On the other hand, dissatisfying experiences result from the extrinsic work environment (Gevity Institute, 2005). These factors include company policies, salary, co-worker relations, supervisor relationships, status, supervision, personal life and job security (Herzberg, 1966; Gevity Institute, 2005). Extrinsic factors cause a person who feels neutral about the job to feel dissatisfied and less motivated (Herzberg, 1966; Gevity Institute, 2005). The theory explains that workers basically attribute their dissatisfaction to the environment in which they work, or conditions that surround the doings of the job (Herzberg, 1966; Gevity Institute, 2005). This is also known as the “Hygiene factor” (Herzberg, 1966). This should be continually maintained because employees never completely satisfied (Manisera et al, 2005).
Manisera et al (2005) noted that when the hygiene factors are very low, workers are dissatisfied.
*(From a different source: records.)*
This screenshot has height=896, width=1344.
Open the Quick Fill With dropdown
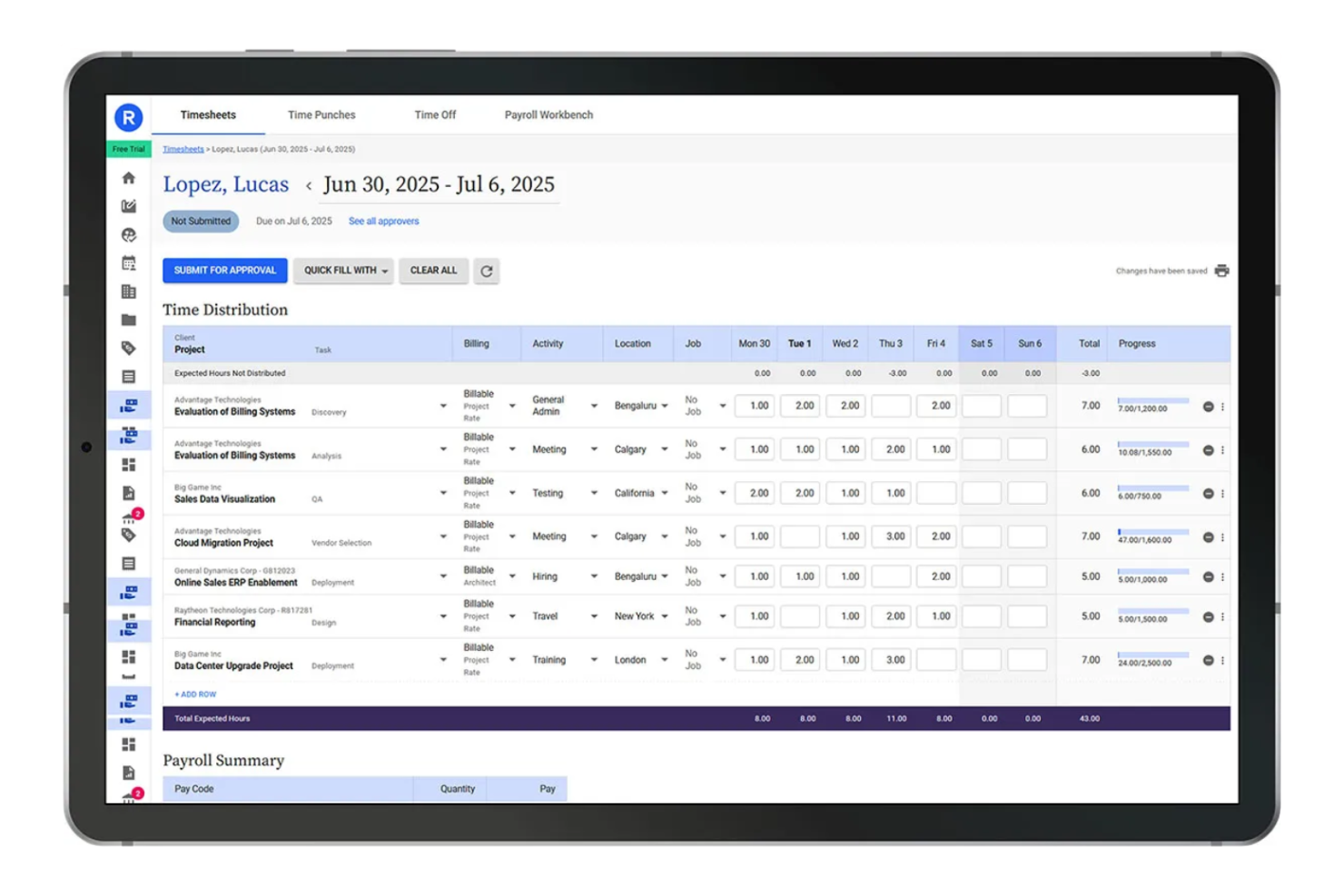pos(343,271)
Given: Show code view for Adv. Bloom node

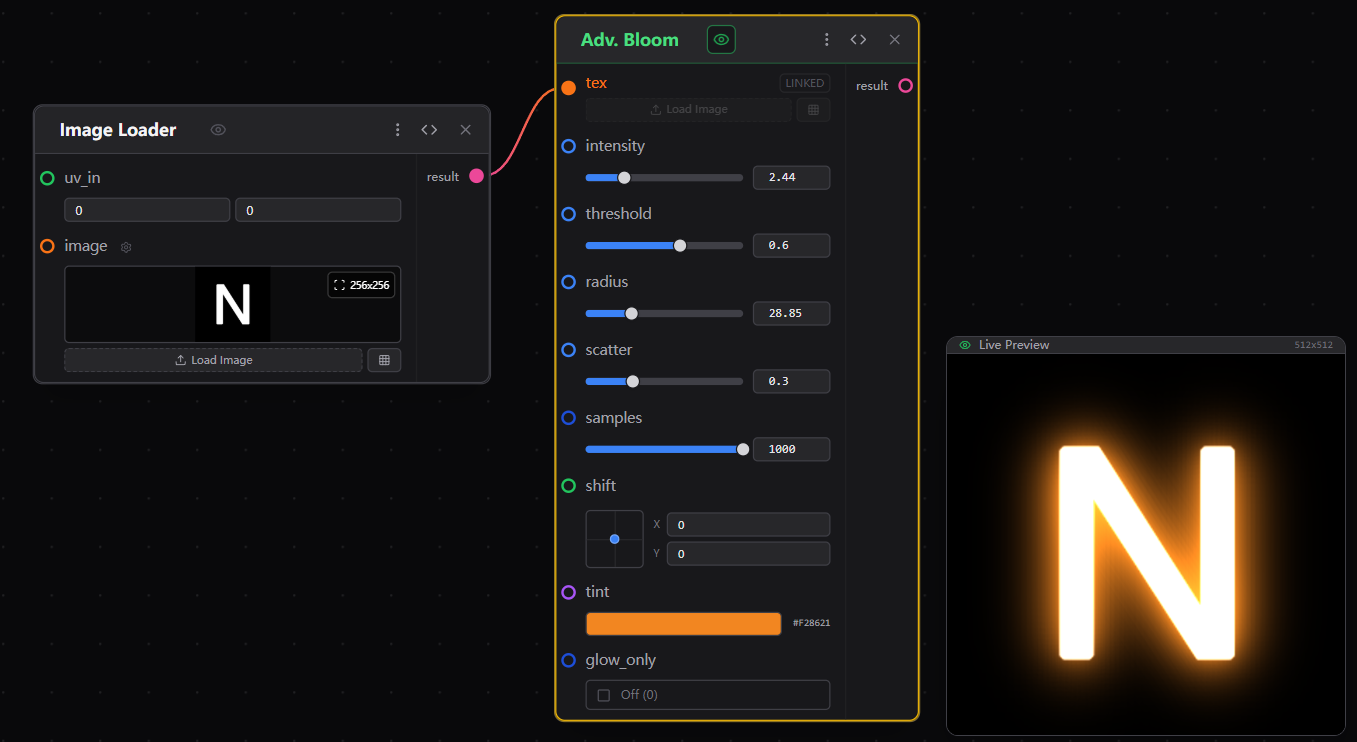Looking at the screenshot, I should (x=858, y=40).
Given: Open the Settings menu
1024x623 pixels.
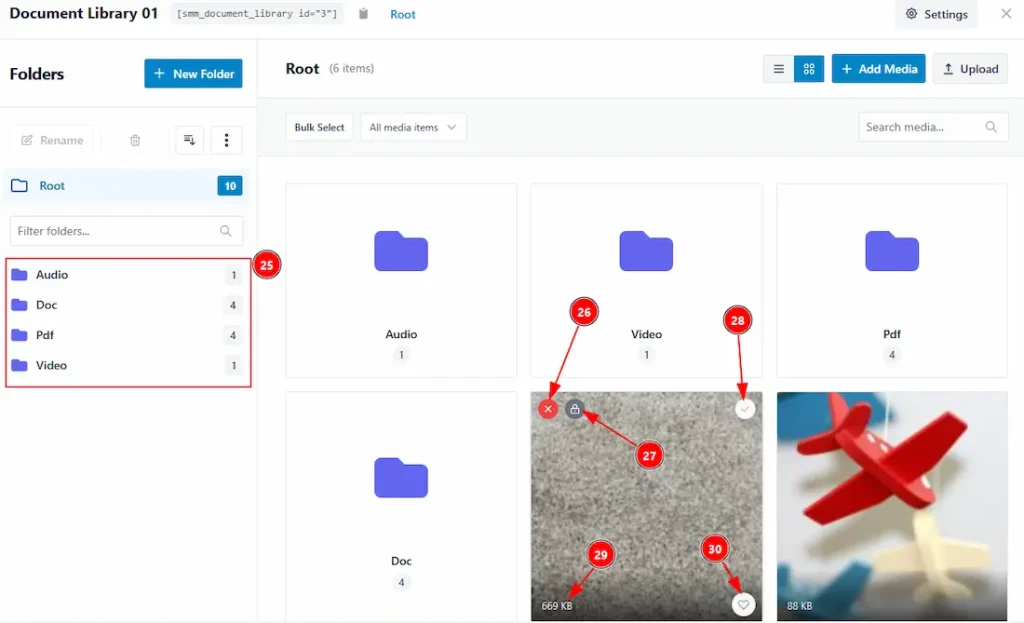Looking at the screenshot, I should (x=936, y=14).
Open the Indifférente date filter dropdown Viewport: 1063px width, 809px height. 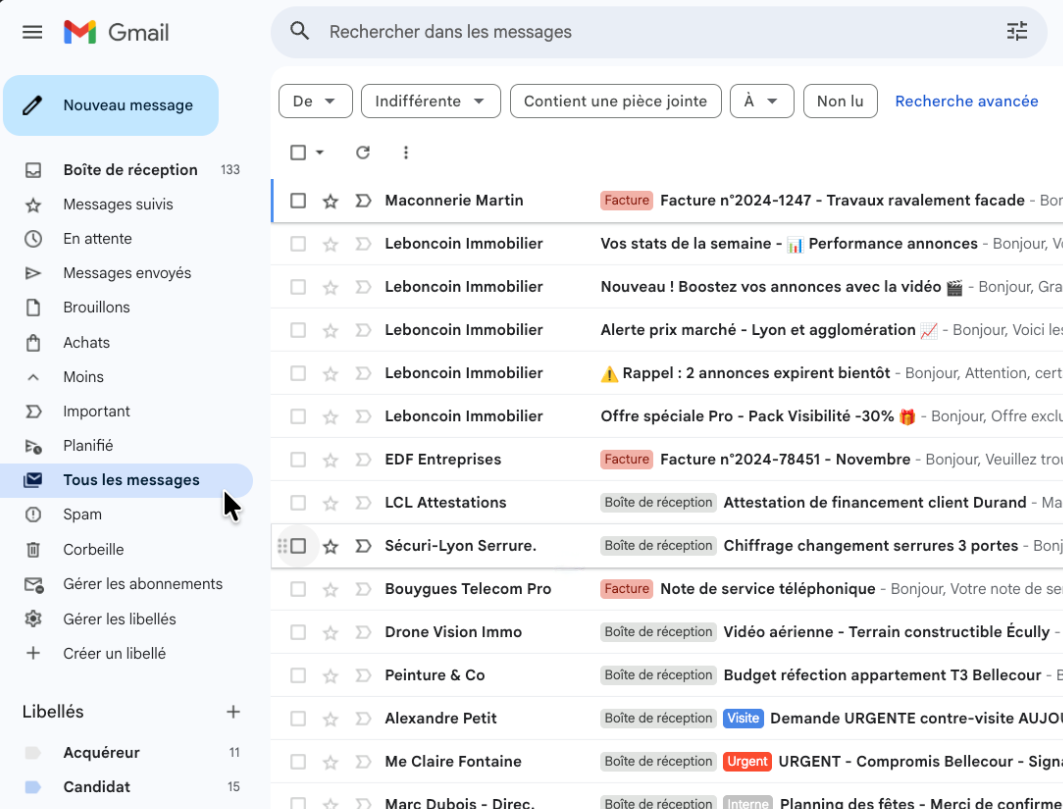[430, 101]
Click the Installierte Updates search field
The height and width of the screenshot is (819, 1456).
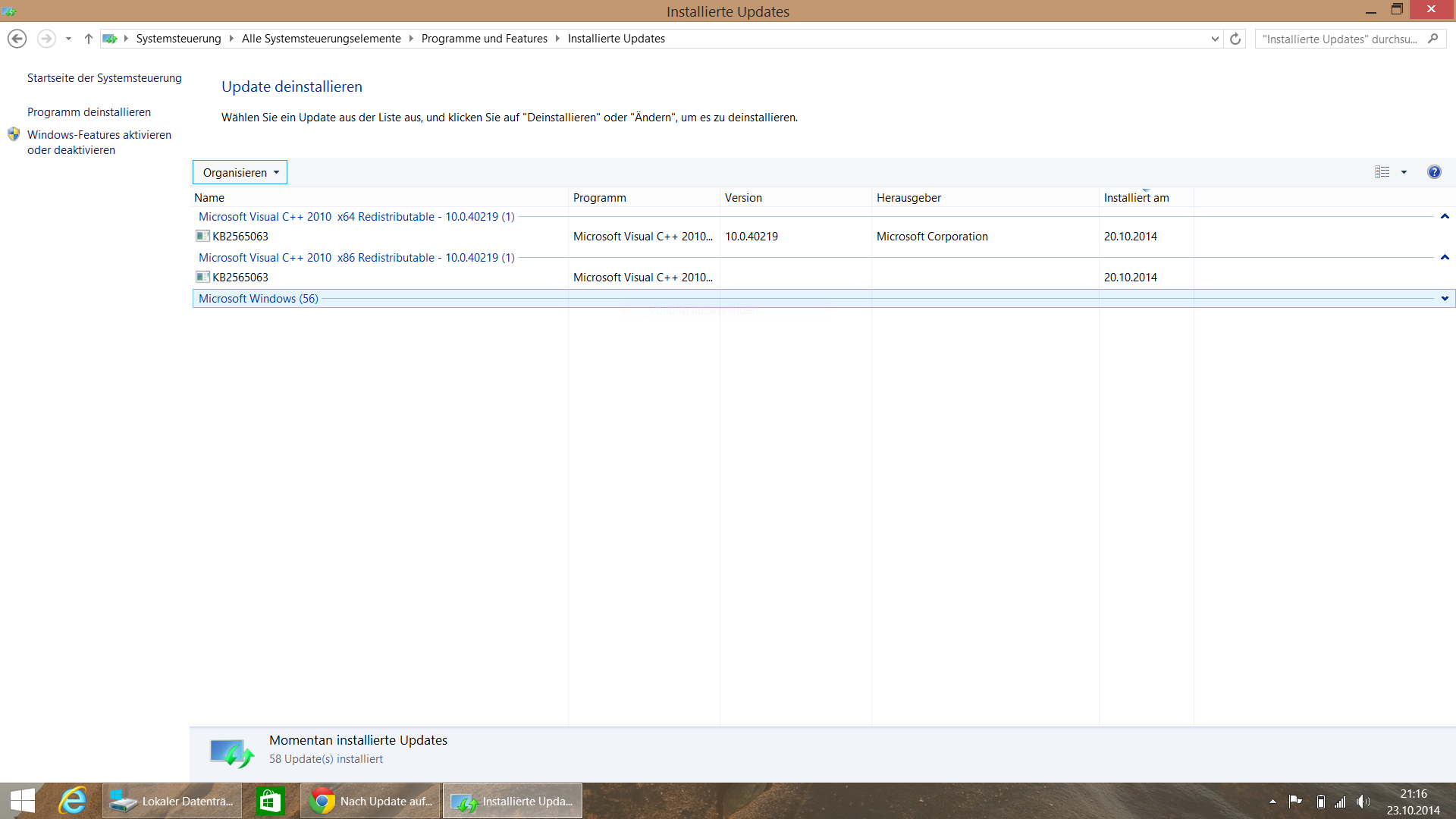click(1339, 39)
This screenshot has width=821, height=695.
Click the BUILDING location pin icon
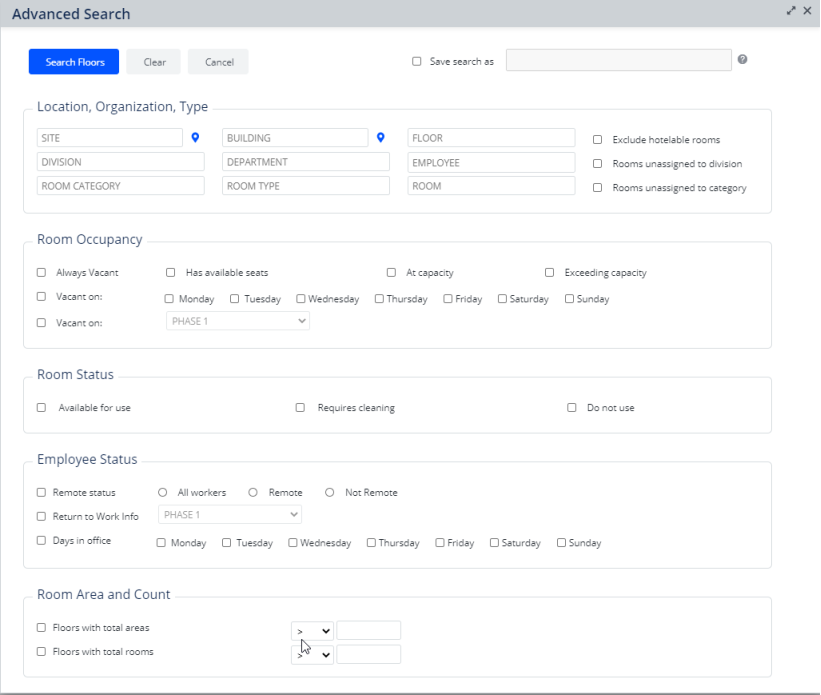(381, 138)
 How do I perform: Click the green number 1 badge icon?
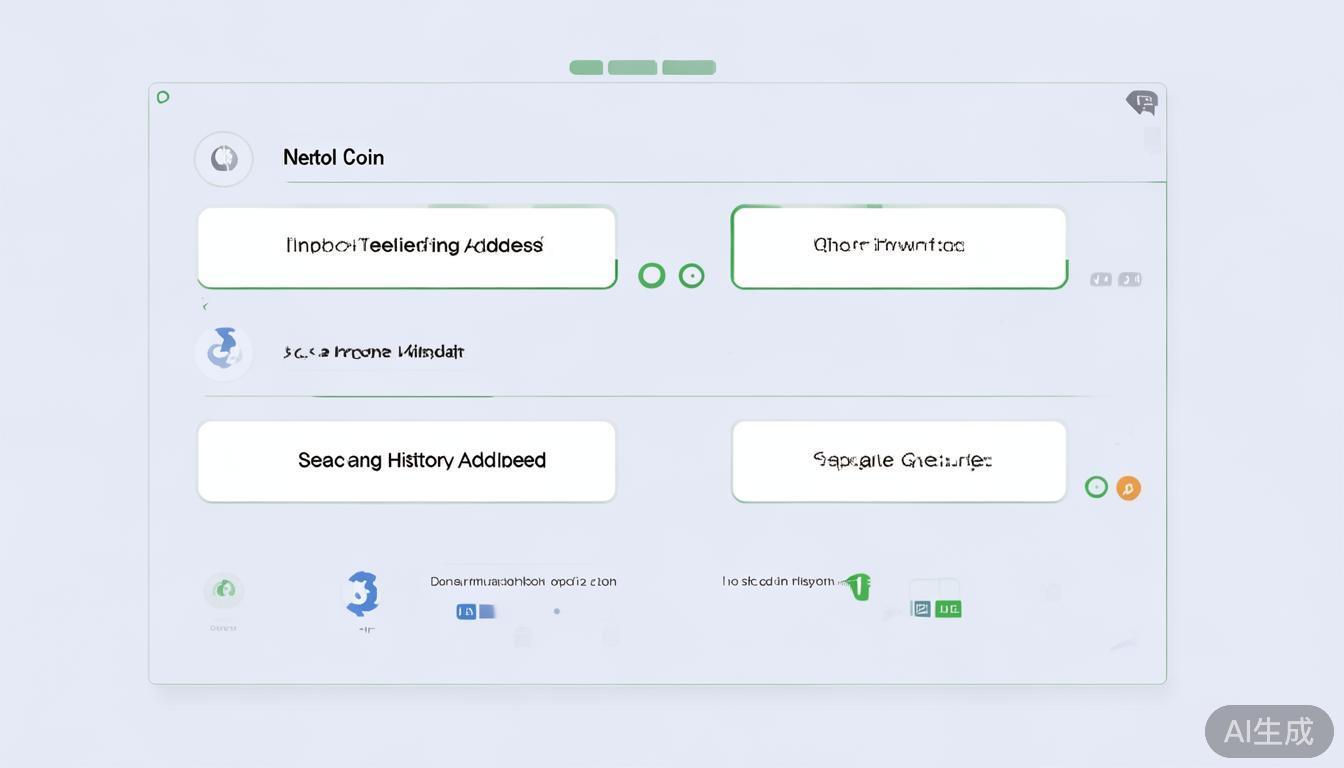(858, 585)
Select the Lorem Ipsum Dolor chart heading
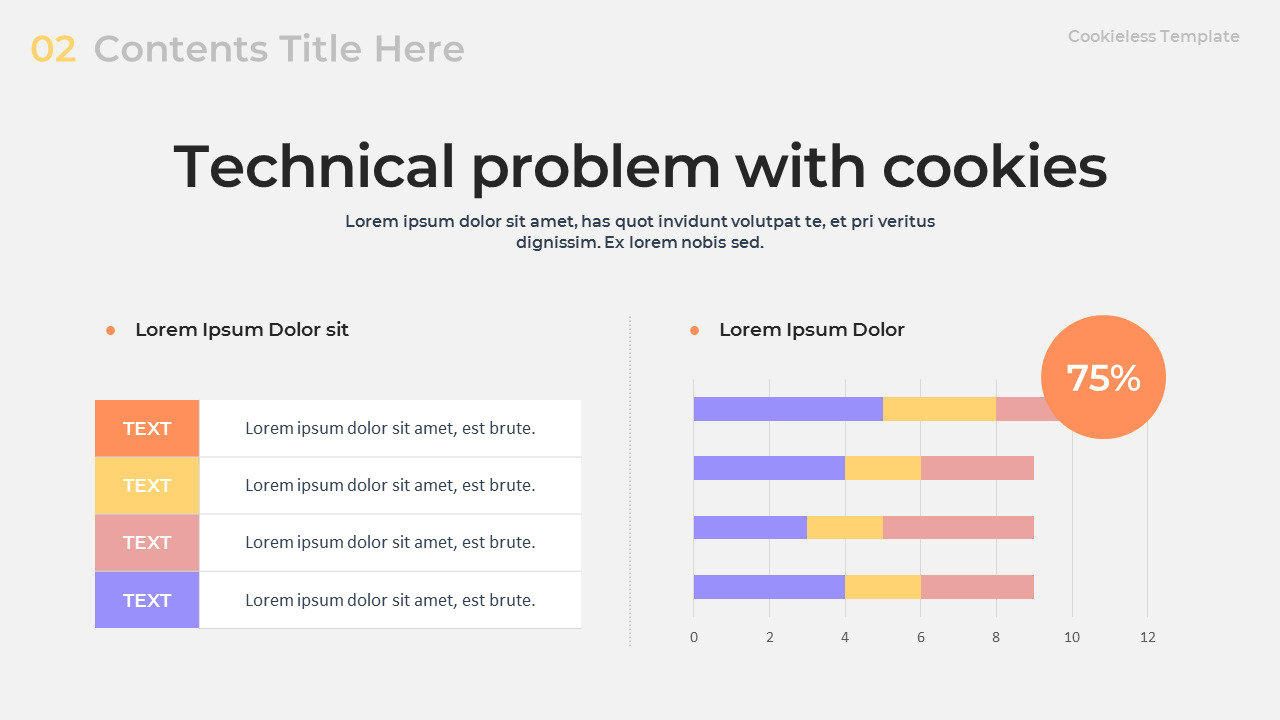 pyautogui.click(x=812, y=330)
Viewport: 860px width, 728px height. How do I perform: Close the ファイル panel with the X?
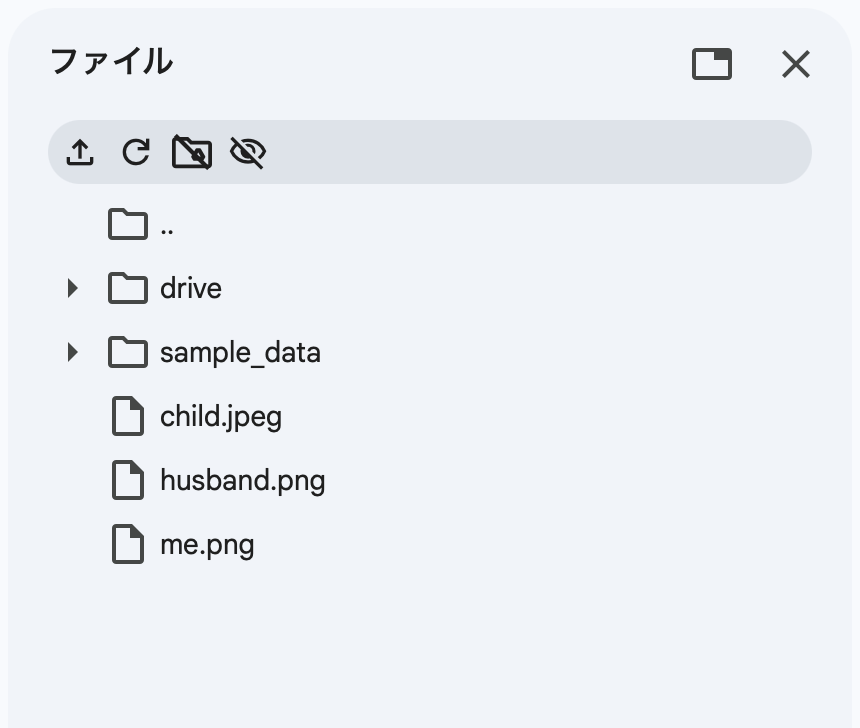[x=795, y=64]
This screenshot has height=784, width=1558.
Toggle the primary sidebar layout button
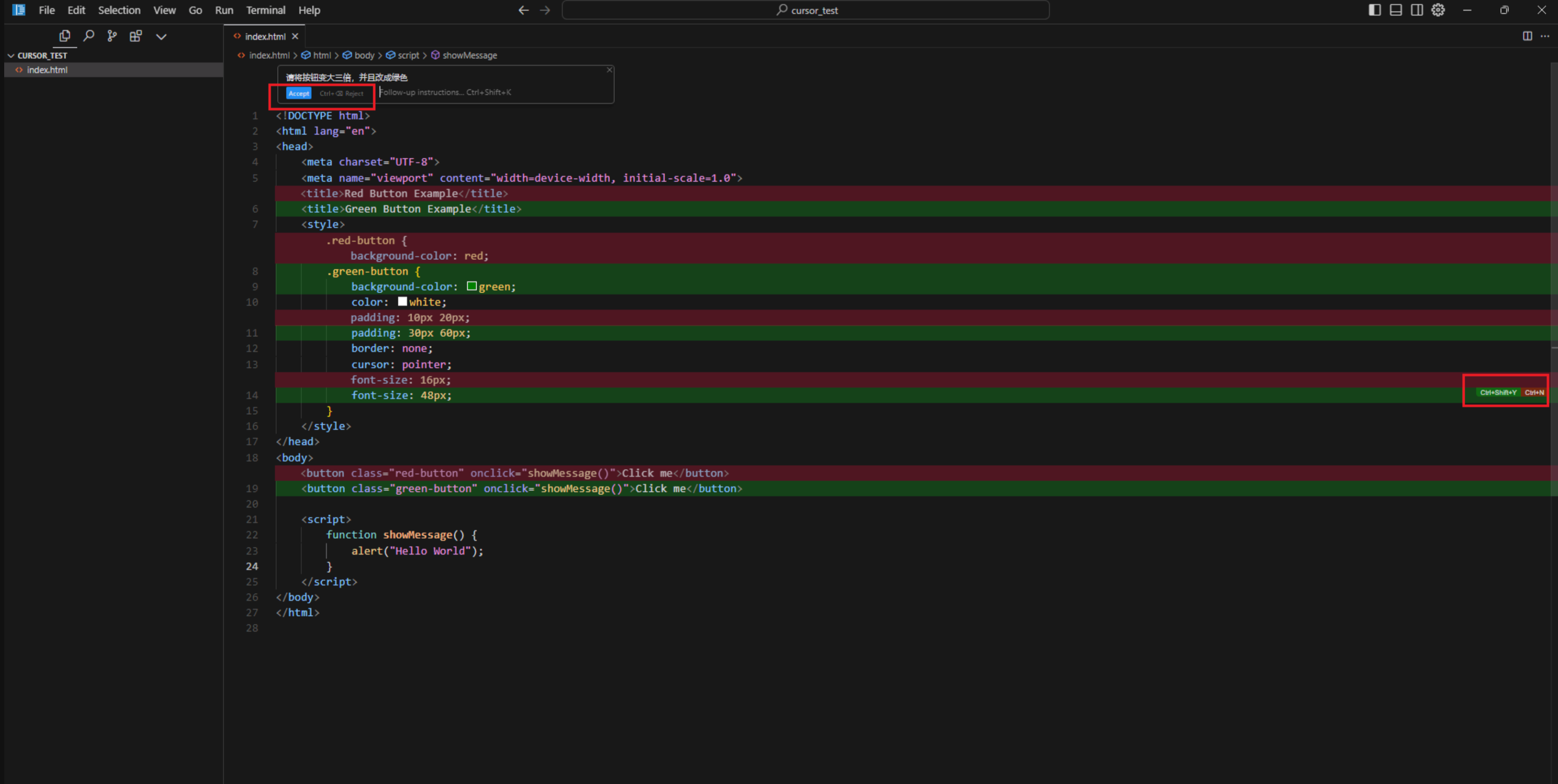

However, when hygiene factors are met, workers are not dissatisfied but it does not necessarily mean that they are satisfied or motivated to work. The same goes for the motivator factors. When motivators are met, workers are satisfied leading to higher performance. However, when motivators are not met, workers are not satisfied but it does not necessarily mean they are dissatisfied with their work.
For this study, the following are the motivators and hygiene that affects the employees:
Table 1: Motivator-Hygiene Profile Framework
On the other hand, the process motivation theory adopted for this study is the goal theory of motivation. In the late 1960s, Edwin Locke proposed that intentions to work toward a goal are a major source of work motivation (Locke and Latham, 1990). That means the goal will tell the people what needs to be done and how much effort will need to be put in order to fulfill the goal and target of the organization (Locke and Latham, 1990). The key steps in applying goal setting are: (1) diagnosis for readiness; (2) preparing employees via increased interpersonal interaction, communication, training, and action plans for goal setting; (3) emphasizing the attributes of goals that should be understood by a manager and subordinates; (4) conducting intermediate reviews to make necessary adjustments in established goals; and (5) performing a final review to check the goals set, modified, and accomplished (Matteson, 1999).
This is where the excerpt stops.